The best of all of them was Laidouni, the Ferencvarosi central midfielder, who appeared buoyed by his own early guttural roar and spent the rest of the game doing a very admirable Paul Pogba impression, as he sprayed passes, beat opponents with neat touches, and could have won the game were it not for his one obvious limiting factor. Through on goal from halfway, he was unable to speed away from the Denmark defenders, who got back to deny him.
Issam Jebali had the best chance for Tunisia, but his delightful dinked attempt when through one-on-one produced the save of the tournament so far, as Kasper Schmeichel swatted the ball away from above his head mid-starfish.

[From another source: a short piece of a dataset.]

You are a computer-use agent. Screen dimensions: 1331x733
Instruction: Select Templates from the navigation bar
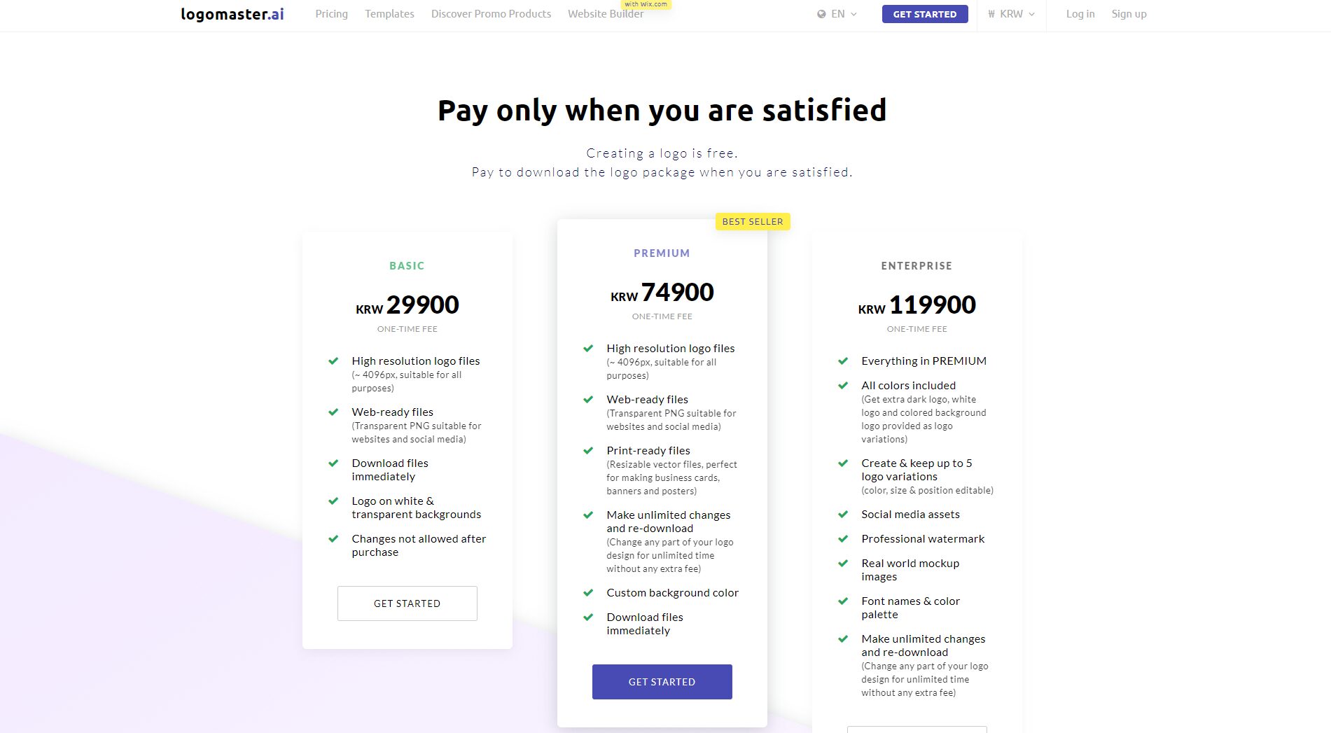pyautogui.click(x=389, y=13)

It was Denmark pushing in the second half in the main as Eriksen dropped deeper to get on the ball. But open play attempts were hard to come by with Tunisia very effectively locking down the central area and comfortably dealing with crosses from wide areas.
And yet, despite Tunisia’s grit and quality, and Denmark’s lack of ideas, the European side had to win this game. Andreas Cornelius had to win it for Denmark. The striker opted to stoop with his head to push the ball over the line from less than a yard, but should have tapped it in with his instep, and could have used a Blow Football straw had he had one at hand. Perhaps the close proximity of the post put him off but there really is no excuse.
Tunisia thoroughly deserved the point but were at real risk of being denied in sickening fashion in the 93rd minute as the referee was called to the monitor. It looked like it might be one of those handballs that is technically a handball but actually definitely isn’t, and would have been a crushing blow for Tunisia. But the referee told VAR where to go and you’ve got to love him for it. Lesser officials would have bowed to what was immense pressure at that point.
Goals are great but have you ever seen Tunisia draw 0-0 with Denmark? Loved it.